The fourth tip is to perform a summary or synthesis of the material cited. For this method, identify the main ideas of the passage and describe them authentically and effectively. Do not increase its size too much, as the ideas may not be so clear, and always remember to quote the author, the year, and, when possible, the title of the work.
It may be interesting during the preparation of this summary to mention the specific ideas of the original material that you are keen to keep in your text, however, be sure to cite the appropriate sources, as this will prevent you from accidentally committing plagiarism, also, to show readers the distinction of ideas that are yours and those of the authors you have based on.
To speed up this process, try to create a page with the works cited so that you can later include them in the “Bibliographic References” section.

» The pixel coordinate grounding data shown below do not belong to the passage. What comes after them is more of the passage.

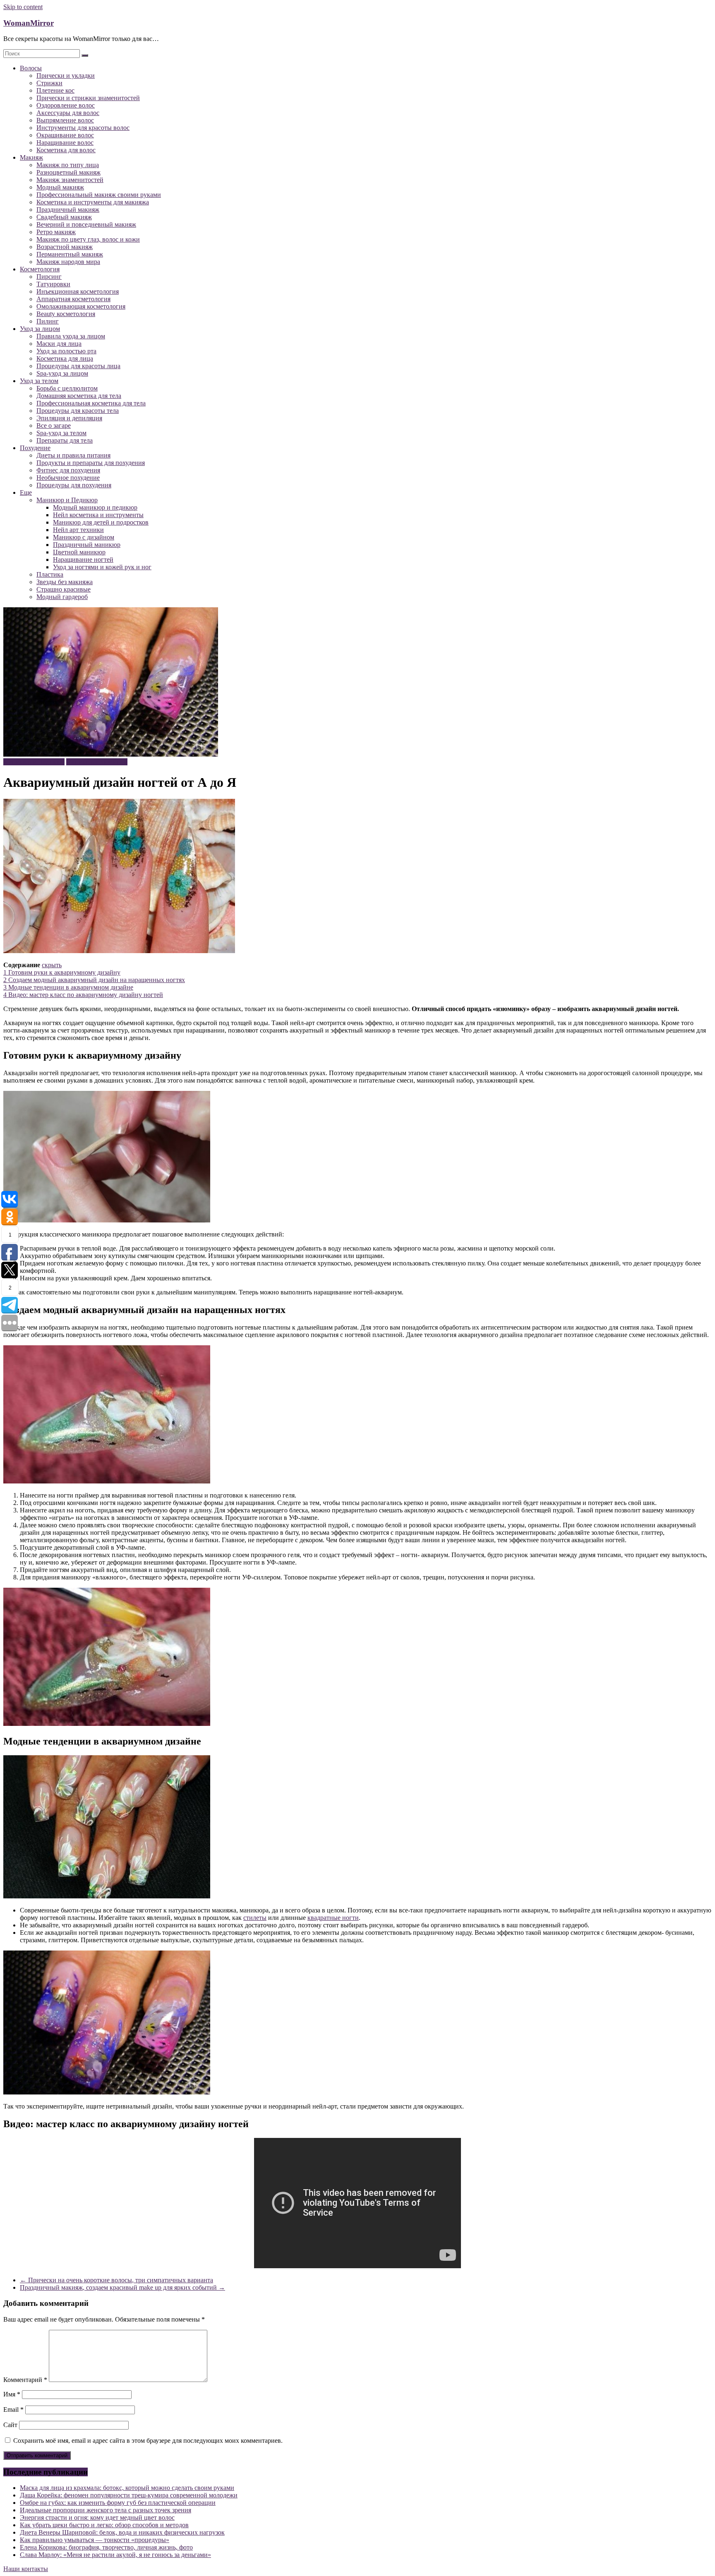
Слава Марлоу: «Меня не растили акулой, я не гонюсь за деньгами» (115, 2554)
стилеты (254, 1917)
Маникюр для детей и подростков (101, 522)
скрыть (52, 964)
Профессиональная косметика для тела (91, 403)
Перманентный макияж (69, 254)
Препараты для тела (64, 440)
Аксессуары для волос (67, 112)
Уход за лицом (40, 328)
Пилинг (47, 321)
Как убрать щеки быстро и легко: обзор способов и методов (104, 2524)
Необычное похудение (68, 477)
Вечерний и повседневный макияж (86, 224)
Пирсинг (49, 276)
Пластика (49, 574)
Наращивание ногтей (83, 559)
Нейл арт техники (78, 529)
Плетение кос (55, 90)
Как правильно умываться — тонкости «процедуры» (94, 2539)
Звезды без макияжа (64, 581)
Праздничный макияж (67, 209)
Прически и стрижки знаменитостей (88, 97)
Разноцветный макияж (68, 172)
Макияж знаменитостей (69, 179)
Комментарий (25, 2379)
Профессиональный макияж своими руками (98, 194)
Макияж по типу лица (67, 164)
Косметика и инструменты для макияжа (92, 202)
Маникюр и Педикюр (67, 499)
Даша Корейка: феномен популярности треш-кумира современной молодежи (129, 2495)
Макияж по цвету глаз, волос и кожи (88, 239)
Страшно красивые (63, 589)
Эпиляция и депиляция (69, 418)
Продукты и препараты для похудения (90, 462)
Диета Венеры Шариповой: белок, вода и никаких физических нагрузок (122, 2532)
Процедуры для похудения (73, 485)
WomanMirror (28, 23)
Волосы (31, 68)
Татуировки (53, 284)
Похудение (35, 447)
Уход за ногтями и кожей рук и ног (102, 566)
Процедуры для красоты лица (78, 365)
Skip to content (23, 6)
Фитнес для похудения (68, 470)
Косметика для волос (66, 149)
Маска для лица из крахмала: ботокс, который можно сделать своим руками (127, 2487)
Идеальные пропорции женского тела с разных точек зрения (105, 2510)
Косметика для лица (64, 358)
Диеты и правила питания (73, 455)
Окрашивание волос (65, 135)
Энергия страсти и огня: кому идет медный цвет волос (97, 2517)
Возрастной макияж (64, 246)
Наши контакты (25, 2568)
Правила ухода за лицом (70, 336)
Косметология (40, 269)
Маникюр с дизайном (83, 537)
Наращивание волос (65, 142)
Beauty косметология (65, 313)
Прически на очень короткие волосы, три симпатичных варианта (116, 2280)
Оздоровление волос (65, 105)
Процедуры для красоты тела (77, 410)
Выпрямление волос (65, 120)
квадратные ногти (333, 1917)
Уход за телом (39, 380)
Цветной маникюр (79, 552)
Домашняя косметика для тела (78, 395)
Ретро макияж (56, 231)
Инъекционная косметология (77, 291)
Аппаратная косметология (73, 298)
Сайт (10, 2424)
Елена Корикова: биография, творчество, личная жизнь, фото (106, 2547)
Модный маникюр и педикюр (95, 507)
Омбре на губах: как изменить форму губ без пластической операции (118, 2502)
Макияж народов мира (68, 261)
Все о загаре (53, 425)
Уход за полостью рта (66, 351)
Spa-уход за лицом (62, 373)
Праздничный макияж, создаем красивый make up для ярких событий (122, 2287)
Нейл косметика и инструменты (98, 514)
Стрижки (49, 82)
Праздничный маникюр (86, 544)
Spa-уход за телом (61, 432)
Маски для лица (59, 343)
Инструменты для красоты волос (83, 127)
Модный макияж (60, 187)
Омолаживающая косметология (80, 306)
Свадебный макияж (64, 216)
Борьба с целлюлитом (67, 388)
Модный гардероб (62, 596)
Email (13, 2409)
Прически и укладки (65, 75)
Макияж (31, 157)
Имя (11, 2394)
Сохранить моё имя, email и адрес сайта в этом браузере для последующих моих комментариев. (148, 2440)
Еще (26, 492)
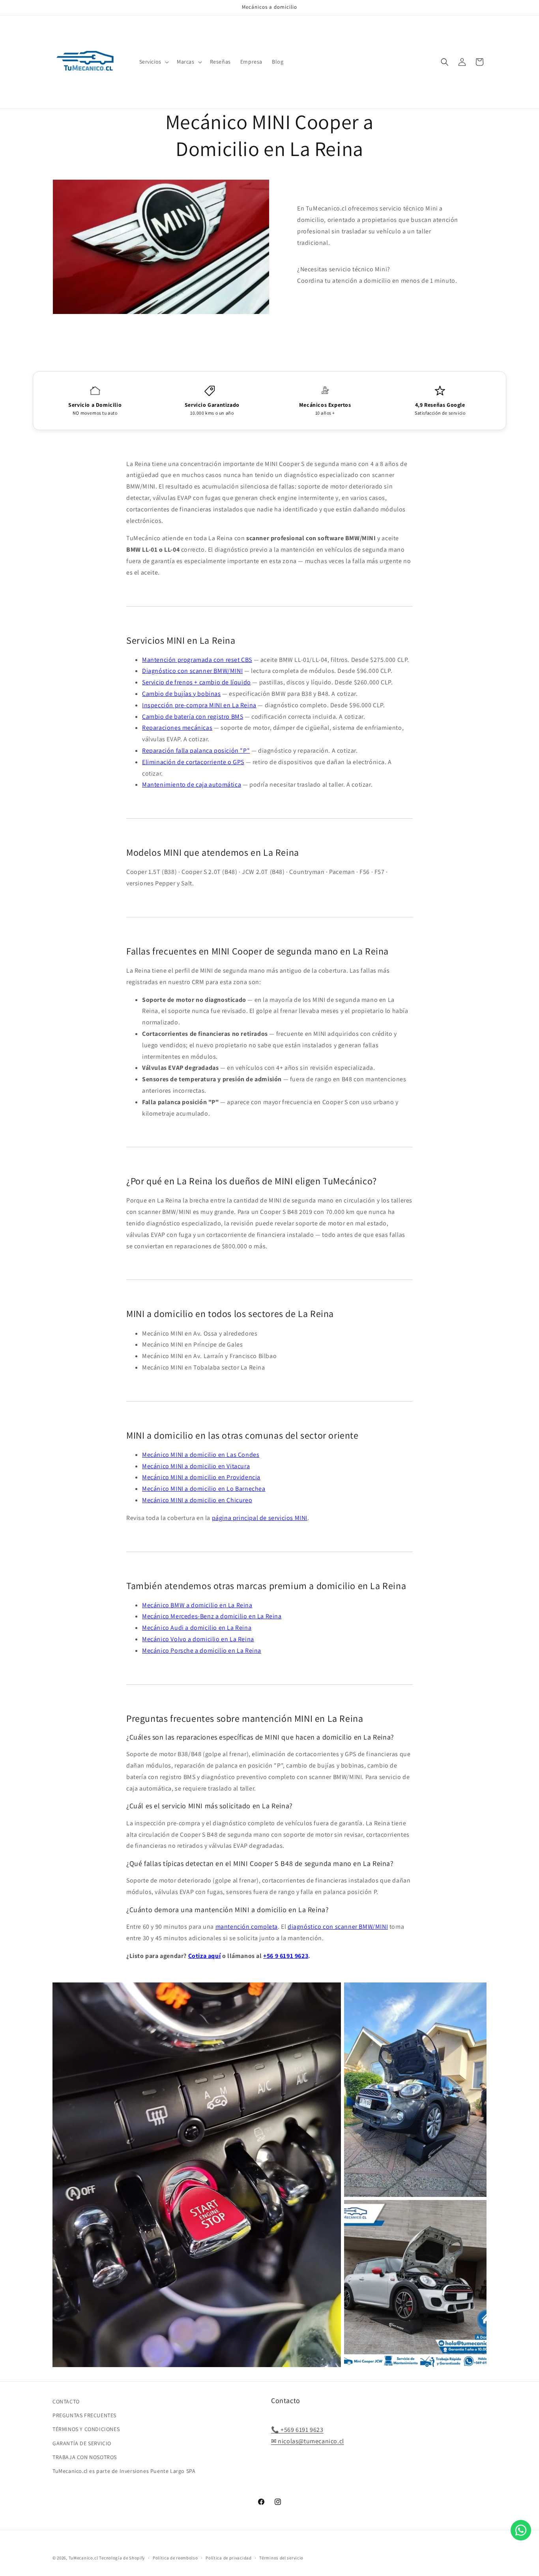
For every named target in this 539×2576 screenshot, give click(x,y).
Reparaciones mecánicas (177, 727)
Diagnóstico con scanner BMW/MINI (192, 671)
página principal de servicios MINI (259, 1518)
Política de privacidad (228, 2557)
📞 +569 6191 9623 (297, 2430)
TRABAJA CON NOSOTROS (84, 2457)
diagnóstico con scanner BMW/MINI (338, 1926)
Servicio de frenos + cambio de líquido (196, 682)
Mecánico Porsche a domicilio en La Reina (201, 1650)
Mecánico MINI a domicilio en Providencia (201, 1477)
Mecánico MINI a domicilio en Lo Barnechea (204, 1488)
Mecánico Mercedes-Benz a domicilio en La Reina (212, 1616)
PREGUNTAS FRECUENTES (84, 2415)
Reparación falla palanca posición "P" (196, 750)
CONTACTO (66, 2401)
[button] (153, 61)
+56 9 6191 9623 (285, 1956)
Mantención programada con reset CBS (197, 660)
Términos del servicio (281, 2557)
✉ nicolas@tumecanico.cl (307, 2441)
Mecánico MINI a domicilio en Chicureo (197, 1500)
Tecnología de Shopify (122, 2558)
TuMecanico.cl (83, 2558)
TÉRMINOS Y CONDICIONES (86, 2429)
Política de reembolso (175, 2557)
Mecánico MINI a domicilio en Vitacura (196, 1466)
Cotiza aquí (204, 1956)
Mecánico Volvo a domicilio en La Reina (198, 1639)
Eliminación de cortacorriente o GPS (193, 762)
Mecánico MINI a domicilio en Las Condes (200, 1455)
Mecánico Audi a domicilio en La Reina (196, 1627)
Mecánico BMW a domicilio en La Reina (197, 1605)
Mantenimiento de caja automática (191, 784)
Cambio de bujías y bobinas (181, 694)
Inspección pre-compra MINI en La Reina (199, 705)
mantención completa (246, 1926)
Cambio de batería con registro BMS (192, 716)
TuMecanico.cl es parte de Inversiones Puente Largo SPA (123, 2471)
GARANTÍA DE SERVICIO (81, 2443)
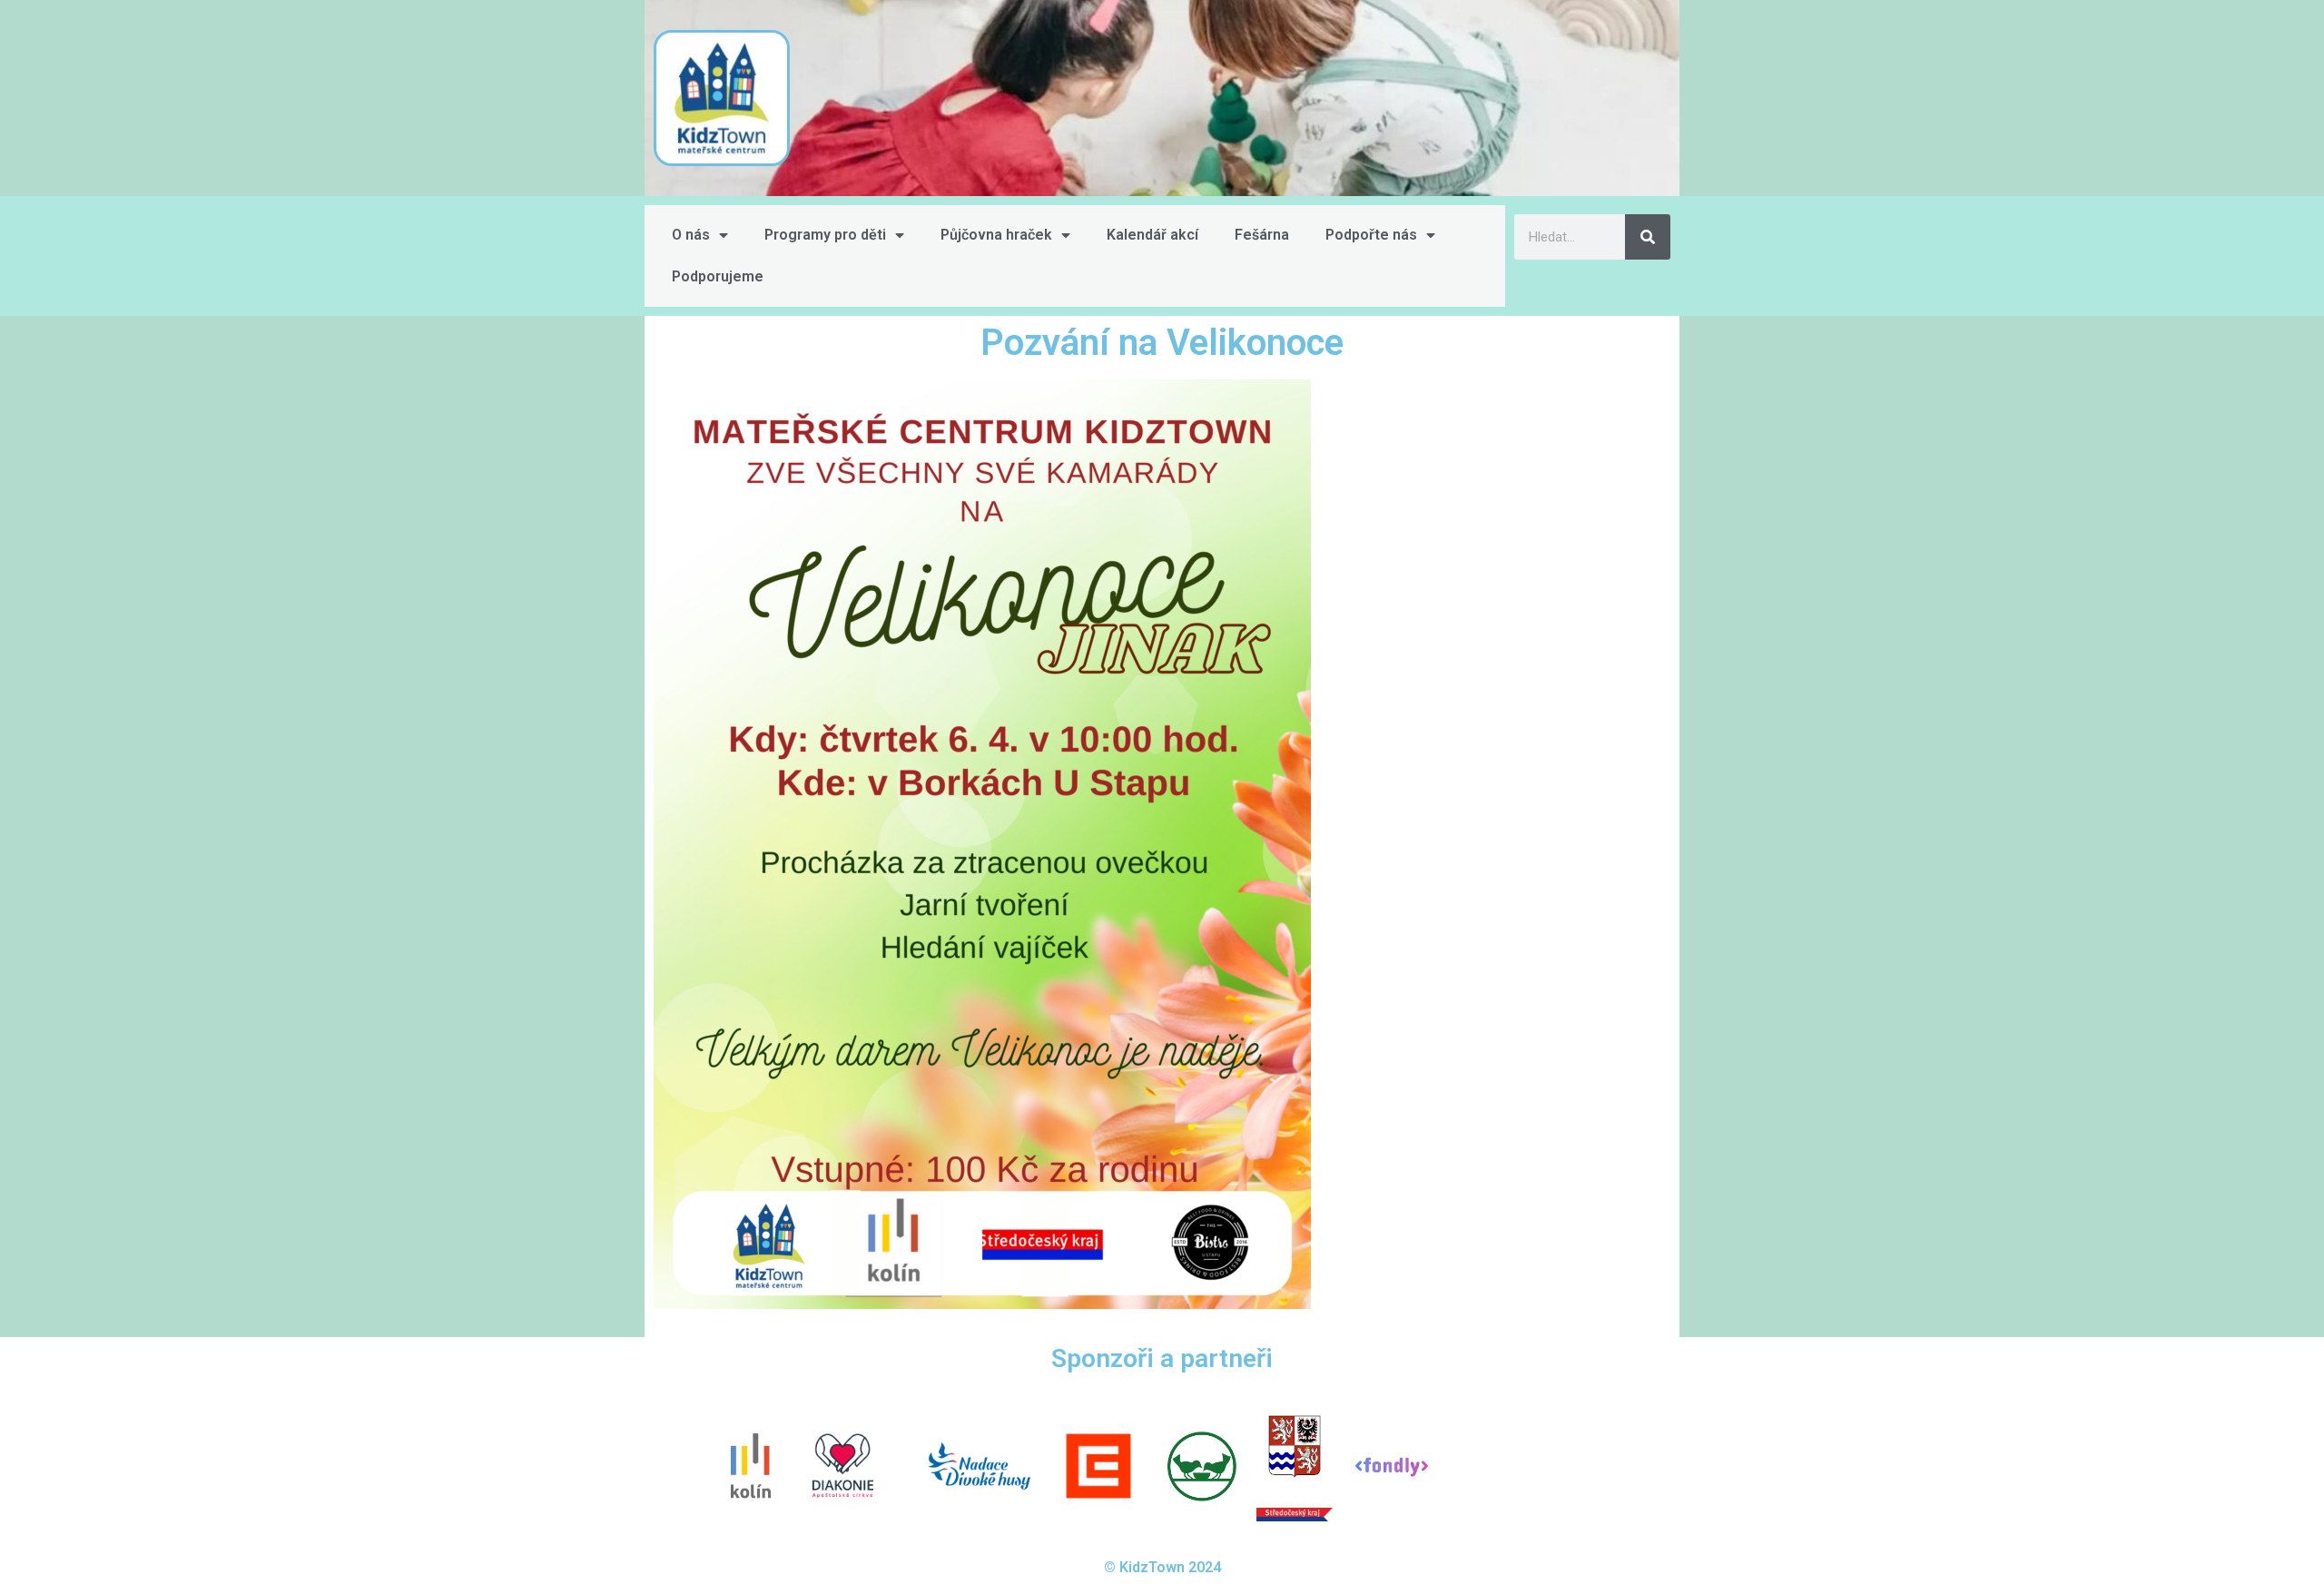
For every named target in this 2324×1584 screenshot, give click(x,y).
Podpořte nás (1371, 234)
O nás (691, 234)
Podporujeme (717, 276)
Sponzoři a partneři (1162, 1358)
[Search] (1647, 237)
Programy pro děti (825, 234)
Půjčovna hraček (996, 234)
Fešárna (1262, 234)
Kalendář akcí (1152, 234)
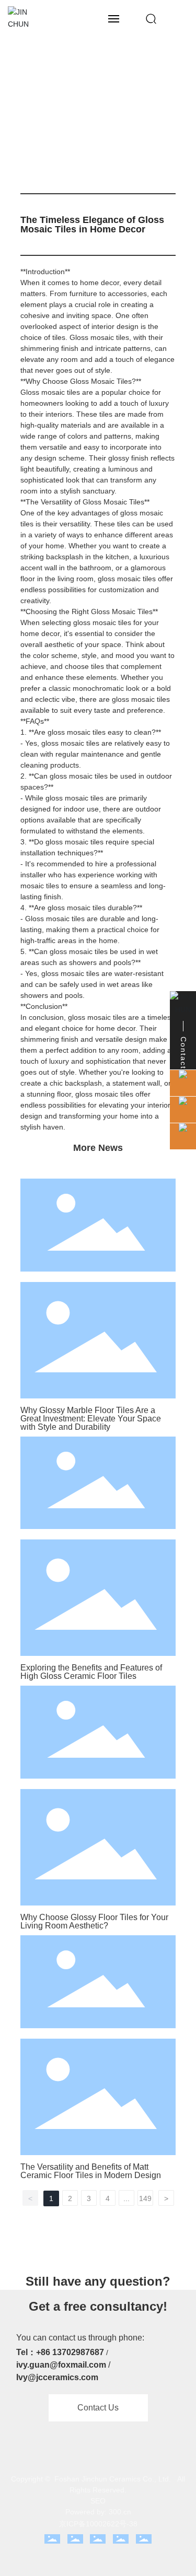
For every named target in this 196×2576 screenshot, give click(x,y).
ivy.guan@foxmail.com (61, 2364)
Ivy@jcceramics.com (57, 2377)
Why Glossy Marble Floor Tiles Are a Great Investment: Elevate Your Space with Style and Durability (90, 1418)
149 (145, 2198)
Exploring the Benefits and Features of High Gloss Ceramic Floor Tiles (91, 1671)
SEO (98, 2501)
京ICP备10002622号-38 (98, 2524)
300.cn (120, 2512)
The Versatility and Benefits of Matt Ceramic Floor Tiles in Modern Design (90, 2171)
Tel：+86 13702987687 (60, 2352)
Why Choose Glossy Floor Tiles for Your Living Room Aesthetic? (94, 1921)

Our fifth and final tip is: whenever possible ask for permission to cite material that you have written and published in other disciplines and/or journals to avoid self-plagiarism. If you want to quote something you have already used in the past, ask the professor and/or advisor responsible for the research if the strategy is valid and ethical.
Do not forget that this tip is only valid for your previously published works (this strategy does not apply to works that are still waiting for a future submission and/or publication).
However, we recommend that you do not use this technique frequently as it can harm your integrity, so we recommend that you never deliver work already published in a journal and/or discipline.
Try to reformulate, whenever possible, your arguments and opinions creatively and innovatively instead of seeking inspiration from what other people have said, as this reduces the risk of plagiarism and makes your text more interesting since it is about a new idea elaborated authentically.
To do so, ask your teacher and/or advisor for indications of different readings so that you can develop your idea from original texts and not just commentators and experts in the field.
Always make notes in your own words, so that when you want to use them in a text, just transcribe these ideas and add the other quotes to avoid the various types of plagiarism.